• [Some records]
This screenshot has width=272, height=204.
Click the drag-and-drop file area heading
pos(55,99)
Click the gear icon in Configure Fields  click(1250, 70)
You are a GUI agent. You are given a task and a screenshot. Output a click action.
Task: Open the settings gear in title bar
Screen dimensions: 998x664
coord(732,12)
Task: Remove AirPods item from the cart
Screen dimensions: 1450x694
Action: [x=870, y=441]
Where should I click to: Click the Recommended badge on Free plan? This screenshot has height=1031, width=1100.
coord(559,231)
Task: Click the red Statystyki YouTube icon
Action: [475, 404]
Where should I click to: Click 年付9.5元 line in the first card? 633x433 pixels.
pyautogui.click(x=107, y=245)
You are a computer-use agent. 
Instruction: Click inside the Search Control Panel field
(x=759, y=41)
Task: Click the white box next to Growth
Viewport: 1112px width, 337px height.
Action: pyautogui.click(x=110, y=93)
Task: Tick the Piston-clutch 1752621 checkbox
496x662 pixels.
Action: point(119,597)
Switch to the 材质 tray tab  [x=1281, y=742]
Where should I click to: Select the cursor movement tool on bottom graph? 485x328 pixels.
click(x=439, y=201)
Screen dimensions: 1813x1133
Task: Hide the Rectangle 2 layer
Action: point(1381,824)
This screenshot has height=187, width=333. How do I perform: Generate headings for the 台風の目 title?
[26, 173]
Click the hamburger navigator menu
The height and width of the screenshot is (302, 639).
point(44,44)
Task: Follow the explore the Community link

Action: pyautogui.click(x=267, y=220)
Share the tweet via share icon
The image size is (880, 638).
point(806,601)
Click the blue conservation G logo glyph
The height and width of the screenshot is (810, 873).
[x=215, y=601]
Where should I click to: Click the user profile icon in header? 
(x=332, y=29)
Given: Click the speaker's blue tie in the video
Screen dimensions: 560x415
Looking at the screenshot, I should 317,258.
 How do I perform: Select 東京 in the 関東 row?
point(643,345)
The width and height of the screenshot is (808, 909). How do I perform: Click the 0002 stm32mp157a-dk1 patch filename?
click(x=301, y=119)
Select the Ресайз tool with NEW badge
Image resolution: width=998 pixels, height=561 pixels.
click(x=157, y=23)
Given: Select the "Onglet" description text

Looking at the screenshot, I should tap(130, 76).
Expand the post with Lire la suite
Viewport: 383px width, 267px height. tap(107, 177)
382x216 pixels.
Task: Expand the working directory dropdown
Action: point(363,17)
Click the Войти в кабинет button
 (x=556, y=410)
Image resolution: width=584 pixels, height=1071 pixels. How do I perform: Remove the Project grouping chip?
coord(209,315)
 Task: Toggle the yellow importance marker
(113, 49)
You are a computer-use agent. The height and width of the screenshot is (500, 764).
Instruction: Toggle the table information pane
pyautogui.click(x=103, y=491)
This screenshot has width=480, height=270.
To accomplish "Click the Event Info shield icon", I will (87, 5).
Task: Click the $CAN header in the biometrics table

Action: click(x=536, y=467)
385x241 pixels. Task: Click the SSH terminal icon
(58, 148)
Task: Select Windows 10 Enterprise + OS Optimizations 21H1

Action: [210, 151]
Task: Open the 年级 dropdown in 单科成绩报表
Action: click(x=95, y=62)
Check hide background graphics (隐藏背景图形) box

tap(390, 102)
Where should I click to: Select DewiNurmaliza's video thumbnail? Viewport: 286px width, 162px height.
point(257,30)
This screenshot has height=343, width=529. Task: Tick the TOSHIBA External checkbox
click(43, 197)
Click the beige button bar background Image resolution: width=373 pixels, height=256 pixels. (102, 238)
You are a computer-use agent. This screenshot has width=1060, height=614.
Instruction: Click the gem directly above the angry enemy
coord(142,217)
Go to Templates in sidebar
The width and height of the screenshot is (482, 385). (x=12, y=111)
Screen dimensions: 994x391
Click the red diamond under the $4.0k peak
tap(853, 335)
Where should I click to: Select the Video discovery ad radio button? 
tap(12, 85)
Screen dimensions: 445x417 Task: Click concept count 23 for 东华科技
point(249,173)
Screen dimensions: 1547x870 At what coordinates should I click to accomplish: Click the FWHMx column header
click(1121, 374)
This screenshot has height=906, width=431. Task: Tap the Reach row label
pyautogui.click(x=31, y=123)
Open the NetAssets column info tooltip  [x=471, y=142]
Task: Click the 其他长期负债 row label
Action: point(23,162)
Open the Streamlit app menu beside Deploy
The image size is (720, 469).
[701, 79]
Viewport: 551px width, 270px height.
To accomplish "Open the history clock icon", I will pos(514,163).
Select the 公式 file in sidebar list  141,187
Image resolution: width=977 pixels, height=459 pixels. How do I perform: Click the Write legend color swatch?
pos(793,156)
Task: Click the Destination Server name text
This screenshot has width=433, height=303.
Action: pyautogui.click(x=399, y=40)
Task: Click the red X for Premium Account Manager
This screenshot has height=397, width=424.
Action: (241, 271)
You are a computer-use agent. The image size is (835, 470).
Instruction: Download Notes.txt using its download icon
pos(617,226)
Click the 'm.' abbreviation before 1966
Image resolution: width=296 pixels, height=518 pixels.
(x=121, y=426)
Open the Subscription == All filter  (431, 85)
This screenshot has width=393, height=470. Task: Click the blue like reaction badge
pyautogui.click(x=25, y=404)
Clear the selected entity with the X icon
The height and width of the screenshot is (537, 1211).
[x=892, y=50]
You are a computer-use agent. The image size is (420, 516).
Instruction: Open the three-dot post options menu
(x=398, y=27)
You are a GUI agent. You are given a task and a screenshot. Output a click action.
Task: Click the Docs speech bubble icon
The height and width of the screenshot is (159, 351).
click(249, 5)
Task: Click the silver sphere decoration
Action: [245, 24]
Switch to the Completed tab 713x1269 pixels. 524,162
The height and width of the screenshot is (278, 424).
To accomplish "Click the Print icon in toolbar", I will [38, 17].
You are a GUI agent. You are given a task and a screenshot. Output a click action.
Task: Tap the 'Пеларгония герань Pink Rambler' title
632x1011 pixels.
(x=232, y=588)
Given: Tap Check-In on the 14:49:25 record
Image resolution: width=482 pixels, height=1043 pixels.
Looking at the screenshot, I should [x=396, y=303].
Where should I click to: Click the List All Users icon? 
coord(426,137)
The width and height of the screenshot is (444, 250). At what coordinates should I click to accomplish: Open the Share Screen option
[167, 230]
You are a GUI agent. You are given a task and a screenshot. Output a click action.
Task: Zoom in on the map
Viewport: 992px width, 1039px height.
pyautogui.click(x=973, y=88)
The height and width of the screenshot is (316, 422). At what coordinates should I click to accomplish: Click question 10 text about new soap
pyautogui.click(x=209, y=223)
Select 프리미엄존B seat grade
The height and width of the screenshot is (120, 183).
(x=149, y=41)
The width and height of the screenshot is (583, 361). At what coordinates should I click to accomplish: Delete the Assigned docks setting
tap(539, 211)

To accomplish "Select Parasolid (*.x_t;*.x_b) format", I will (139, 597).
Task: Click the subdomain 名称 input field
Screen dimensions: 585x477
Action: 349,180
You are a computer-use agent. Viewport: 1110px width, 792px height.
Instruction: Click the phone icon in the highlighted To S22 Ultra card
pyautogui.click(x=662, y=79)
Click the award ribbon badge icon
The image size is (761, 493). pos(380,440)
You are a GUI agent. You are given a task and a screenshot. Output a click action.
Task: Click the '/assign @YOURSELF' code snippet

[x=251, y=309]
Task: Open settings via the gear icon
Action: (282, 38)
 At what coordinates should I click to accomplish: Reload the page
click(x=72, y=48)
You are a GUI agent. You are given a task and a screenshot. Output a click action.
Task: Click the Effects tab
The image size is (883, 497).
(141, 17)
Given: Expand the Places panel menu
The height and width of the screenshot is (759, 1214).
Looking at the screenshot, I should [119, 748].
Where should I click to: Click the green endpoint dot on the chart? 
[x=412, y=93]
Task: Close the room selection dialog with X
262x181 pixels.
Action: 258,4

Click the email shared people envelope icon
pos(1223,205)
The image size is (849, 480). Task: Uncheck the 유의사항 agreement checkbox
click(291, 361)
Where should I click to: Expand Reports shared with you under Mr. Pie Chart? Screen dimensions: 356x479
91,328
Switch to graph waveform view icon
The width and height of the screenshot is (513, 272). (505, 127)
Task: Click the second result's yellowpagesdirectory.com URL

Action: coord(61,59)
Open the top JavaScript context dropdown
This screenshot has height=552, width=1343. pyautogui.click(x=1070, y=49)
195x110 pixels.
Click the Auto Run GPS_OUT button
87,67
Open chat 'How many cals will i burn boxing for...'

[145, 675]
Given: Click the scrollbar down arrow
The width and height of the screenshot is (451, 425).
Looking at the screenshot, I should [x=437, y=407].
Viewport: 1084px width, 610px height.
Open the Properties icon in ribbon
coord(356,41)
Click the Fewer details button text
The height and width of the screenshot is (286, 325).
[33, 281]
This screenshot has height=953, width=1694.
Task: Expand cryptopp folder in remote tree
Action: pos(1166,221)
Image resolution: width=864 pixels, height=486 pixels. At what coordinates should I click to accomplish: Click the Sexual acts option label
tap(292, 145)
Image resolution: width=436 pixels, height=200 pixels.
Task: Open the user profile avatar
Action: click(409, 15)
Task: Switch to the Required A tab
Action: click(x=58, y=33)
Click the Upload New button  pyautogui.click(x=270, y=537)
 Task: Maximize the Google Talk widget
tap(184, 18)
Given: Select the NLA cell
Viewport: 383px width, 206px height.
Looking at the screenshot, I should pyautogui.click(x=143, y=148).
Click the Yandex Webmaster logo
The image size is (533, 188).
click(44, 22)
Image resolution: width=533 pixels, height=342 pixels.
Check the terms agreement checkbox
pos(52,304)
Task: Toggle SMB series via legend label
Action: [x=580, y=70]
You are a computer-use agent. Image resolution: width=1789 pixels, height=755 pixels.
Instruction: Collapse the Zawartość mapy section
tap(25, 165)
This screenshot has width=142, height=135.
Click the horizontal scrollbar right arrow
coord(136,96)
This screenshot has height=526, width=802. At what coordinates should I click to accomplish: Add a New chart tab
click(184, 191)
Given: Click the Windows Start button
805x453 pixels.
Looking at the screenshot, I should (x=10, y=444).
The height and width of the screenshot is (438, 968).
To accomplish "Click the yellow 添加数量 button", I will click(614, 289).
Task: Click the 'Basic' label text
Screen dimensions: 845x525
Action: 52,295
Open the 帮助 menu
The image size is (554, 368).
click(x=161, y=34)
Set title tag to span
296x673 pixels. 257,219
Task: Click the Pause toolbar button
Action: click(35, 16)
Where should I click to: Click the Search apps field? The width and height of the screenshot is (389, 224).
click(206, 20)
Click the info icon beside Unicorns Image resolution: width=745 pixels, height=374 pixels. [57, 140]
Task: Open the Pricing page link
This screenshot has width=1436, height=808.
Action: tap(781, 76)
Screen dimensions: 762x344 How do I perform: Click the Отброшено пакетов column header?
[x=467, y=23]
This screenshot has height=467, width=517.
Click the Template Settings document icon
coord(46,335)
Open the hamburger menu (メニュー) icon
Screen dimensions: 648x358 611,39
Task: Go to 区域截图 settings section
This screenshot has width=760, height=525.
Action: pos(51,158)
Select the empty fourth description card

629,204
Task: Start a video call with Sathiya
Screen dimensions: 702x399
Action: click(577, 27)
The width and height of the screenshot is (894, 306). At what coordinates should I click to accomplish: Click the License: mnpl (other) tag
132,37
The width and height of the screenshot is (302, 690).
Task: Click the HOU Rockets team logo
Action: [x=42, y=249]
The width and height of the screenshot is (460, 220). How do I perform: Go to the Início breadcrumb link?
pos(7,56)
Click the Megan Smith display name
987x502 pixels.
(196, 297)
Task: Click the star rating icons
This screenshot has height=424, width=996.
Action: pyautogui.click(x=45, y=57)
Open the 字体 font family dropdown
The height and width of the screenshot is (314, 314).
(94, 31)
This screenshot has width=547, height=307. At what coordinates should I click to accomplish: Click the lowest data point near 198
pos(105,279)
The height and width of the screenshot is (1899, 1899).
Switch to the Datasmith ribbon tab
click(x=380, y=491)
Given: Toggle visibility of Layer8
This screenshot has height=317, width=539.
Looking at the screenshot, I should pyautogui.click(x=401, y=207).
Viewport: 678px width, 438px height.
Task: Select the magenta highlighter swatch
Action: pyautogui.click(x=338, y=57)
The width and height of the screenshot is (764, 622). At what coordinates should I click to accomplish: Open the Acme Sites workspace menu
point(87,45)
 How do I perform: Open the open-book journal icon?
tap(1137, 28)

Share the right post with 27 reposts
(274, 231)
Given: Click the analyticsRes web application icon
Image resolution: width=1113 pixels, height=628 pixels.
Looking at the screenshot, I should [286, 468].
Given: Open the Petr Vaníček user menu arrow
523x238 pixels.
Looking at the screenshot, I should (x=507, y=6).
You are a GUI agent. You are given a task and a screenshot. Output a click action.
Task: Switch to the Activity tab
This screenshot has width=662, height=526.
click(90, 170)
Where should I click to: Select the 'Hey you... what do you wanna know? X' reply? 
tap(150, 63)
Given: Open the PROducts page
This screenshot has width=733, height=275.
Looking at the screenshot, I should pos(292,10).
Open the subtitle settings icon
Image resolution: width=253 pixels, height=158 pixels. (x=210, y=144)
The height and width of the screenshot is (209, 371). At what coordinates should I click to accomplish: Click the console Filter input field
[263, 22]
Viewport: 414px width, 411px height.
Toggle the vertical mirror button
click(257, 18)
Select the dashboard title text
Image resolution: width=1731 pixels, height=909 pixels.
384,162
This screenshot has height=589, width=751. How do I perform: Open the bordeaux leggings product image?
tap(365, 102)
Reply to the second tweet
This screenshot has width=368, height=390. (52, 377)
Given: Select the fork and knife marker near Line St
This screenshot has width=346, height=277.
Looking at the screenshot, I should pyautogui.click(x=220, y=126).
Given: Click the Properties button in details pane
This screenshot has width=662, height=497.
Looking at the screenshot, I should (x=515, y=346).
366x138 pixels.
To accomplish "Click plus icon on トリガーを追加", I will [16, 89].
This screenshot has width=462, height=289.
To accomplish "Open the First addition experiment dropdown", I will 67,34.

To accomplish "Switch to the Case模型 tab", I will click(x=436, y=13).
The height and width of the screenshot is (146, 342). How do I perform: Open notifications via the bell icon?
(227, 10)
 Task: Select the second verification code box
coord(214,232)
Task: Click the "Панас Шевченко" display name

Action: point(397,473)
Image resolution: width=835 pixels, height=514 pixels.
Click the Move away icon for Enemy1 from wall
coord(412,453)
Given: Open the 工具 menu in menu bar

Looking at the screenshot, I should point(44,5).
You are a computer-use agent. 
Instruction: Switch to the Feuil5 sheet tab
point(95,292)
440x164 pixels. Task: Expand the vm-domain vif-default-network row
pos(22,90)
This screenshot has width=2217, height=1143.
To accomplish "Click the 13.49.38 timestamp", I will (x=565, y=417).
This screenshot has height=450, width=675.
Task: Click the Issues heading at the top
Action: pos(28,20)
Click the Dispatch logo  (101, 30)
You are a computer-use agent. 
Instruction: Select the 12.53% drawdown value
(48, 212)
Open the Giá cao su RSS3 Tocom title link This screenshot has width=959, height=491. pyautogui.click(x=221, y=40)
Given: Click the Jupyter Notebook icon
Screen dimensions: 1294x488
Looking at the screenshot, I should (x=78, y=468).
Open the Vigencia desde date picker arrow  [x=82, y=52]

• [Exercise details] Format the data from its first line through the line containing "Action: [x=870, y=441]", both included, as a Markdown table with the columns Row and Text. Number each line in Row and leave out blank lines.

• [Exercise output]
| Row | Text |
|---|---|
| 1 | This screenshot has width=272, height=204. |
| 2 | Click the drag-and-drop file area heading |
| 3 | pos(55,99) |
| 4 | Click the gear icon in Configure Fields  click(1250, 70) |
| 5 | You are a GUI agent. You are given a task and a screenshot. Output a click action. |
| 6 | Task: Open the settings gear in title bar |
| 7 | Screen dimensions: 998x664 |
| 8 | coord(732,12) |
| 9 | Task: Remove AirPods item from the cart |
| 10 | Screen dimensions: 1450x694 |
| 11 | Action: [x=870, y=441] |